## begin
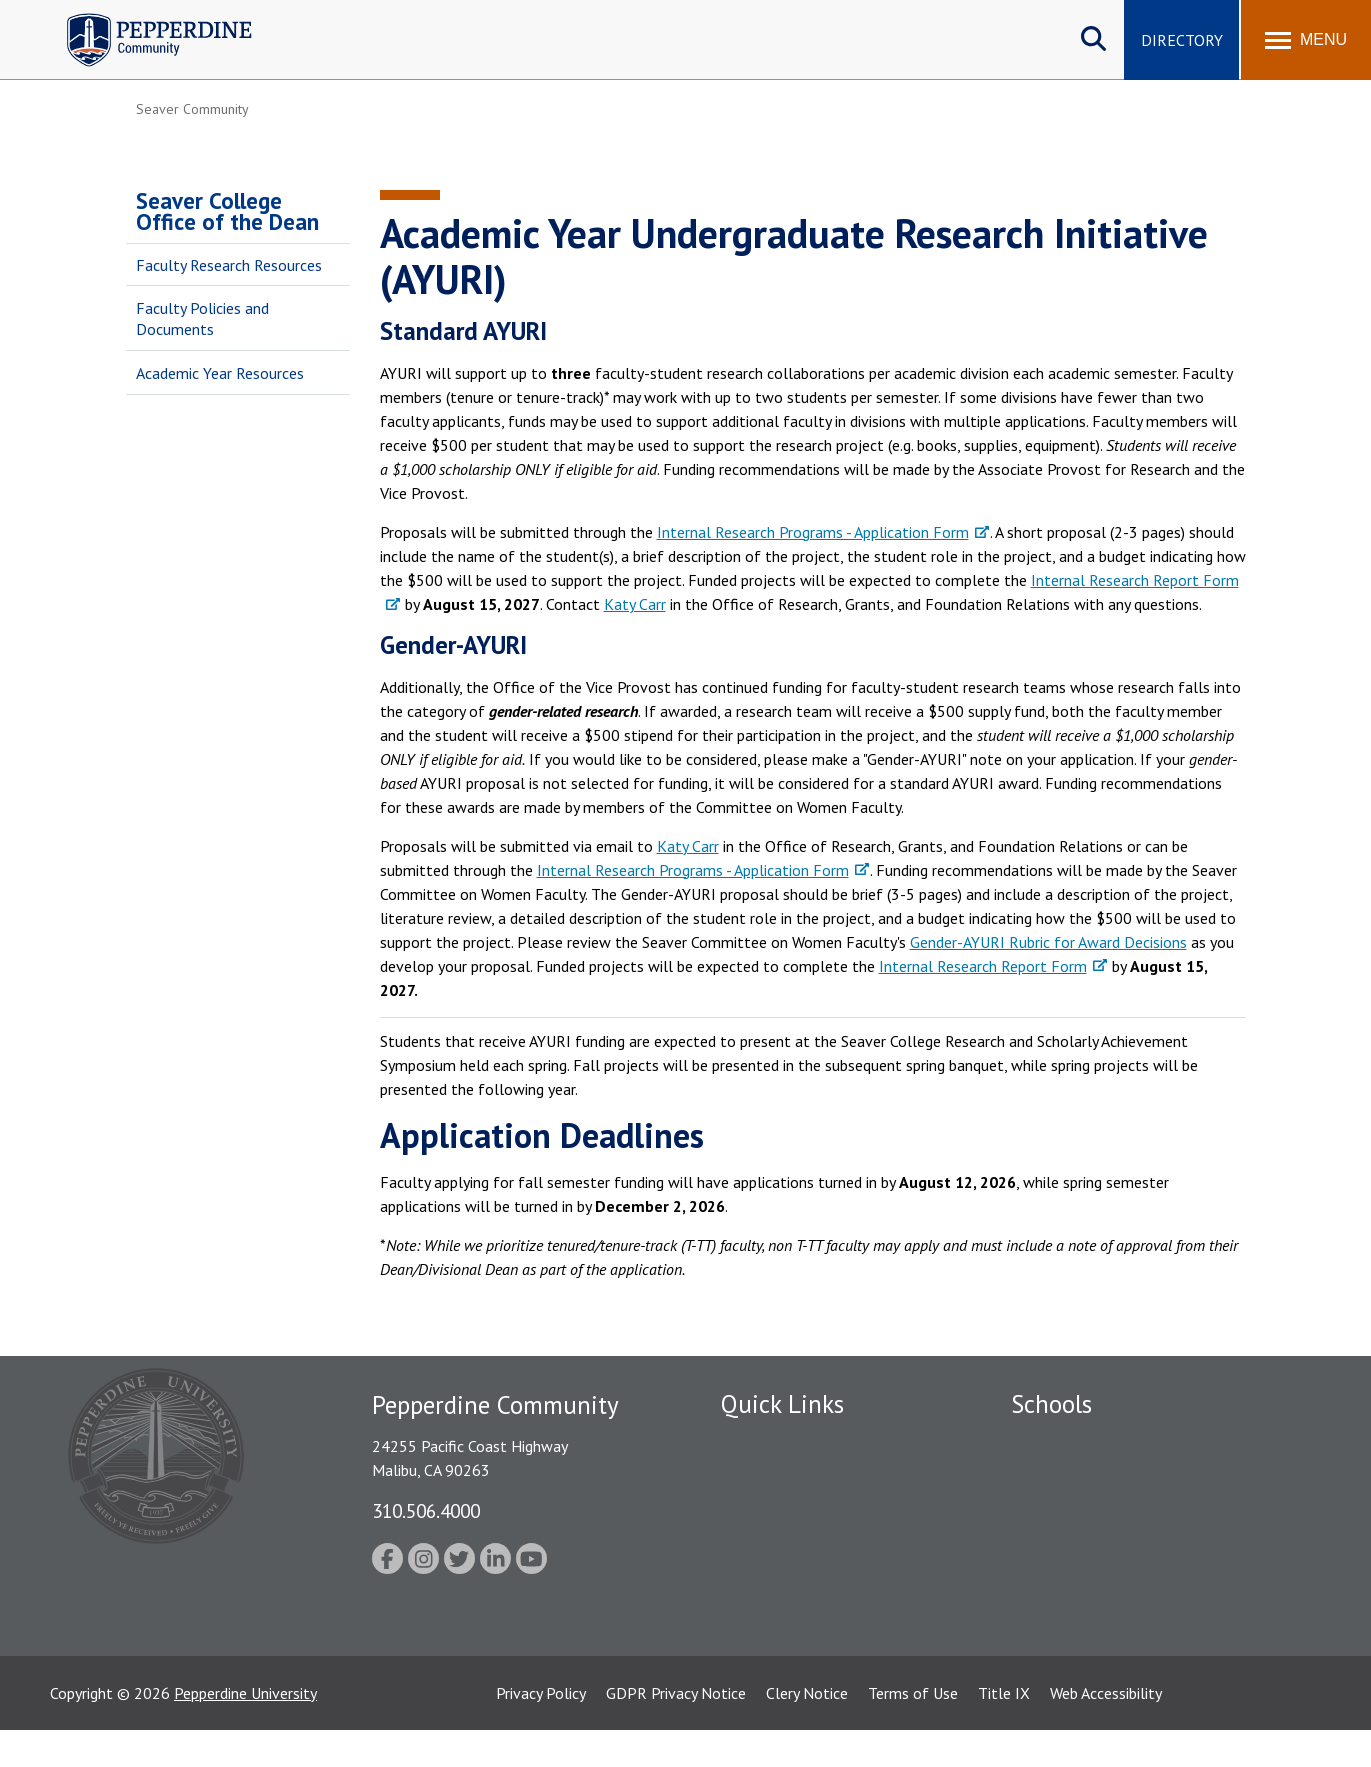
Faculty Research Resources (229, 265)
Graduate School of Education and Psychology (1166, 1546)
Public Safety (765, 1476)
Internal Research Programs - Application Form (813, 532)
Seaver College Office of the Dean (227, 211)
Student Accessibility (790, 1581)
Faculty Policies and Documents (202, 318)
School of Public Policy (1088, 1601)
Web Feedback (768, 1650)
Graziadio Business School (1098, 1511)
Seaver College (1061, 1441)
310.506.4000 (426, 1510)
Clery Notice (807, 1730)
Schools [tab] (1051, 1404)
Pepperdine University (245, 1730)
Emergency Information (800, 1511)
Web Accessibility (1106, 1730)
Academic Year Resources (220, 373)
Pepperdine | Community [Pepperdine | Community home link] (144, 18)
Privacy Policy (541, 1730)
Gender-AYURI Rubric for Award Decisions (1048, 942)
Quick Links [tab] (782, 1404)
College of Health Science (1098, 1636)
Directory (1182, 40)
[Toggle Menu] (1306, 40)
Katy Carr (635, 604)
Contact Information (791, 1615)
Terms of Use (913, 1730)
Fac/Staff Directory (787, 1441)
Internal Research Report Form (983, 966)
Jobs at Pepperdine (783, 1546)
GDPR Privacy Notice (676, 1730)
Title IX (1004, 1730)
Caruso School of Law (1085, 1476)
## end
Copy all of the material above word for word, omitting the picture.

Faculty Research Resources (229, 265)
Graduate School of Education and Psychology (1166, 1546)
Public Safety (765, 1476)
Internal Research Programs - Application Form (813, 532)
Seaver College Office of the Dean (227, 211)
Student Accessibility (790, 1581)
Faculty Policies and Documents (202, 318)
School of Public Policy (1088, 1601)
Web Feedback (768, 1650)
Graziadio Business School (1098, 1511)
Seaver College (1061, 1441)
310.506.4000 (426, 1510)
Clery Notice (807, 1730)
Schools [tab] (1051, 1404)
Pepperdine University (245, 1730)
Emergency Information (800, 1511)
Web Accessibility (1106, 1730)
Academic Year Resources (220, 373)
Pepperdine | Community [Pepperdine | Community home link] (144, 18)
Privacy Policy (541, 1730)
Gender-AYURI Rubric for Award Decisions (1048, 942)
Quick Links [tab] (782, 1404)
College of Health Science (1098, 1636)
Directory (1182, 40)
[Toggle Menu] (1306, 40)
Katy Carr (635, 604)
Contact Information (791, 1615)
Terms of Use (913, 1730)
Fac/Staff Directory (787, 1441)
Internal Research Report Form (983, 966)
Jobs at Pepperdine (783, 1546)
GDPR Privacy Notice (676, 1730)
Title IX (1004, 1730)
Caruso School of Law (1085, 1476)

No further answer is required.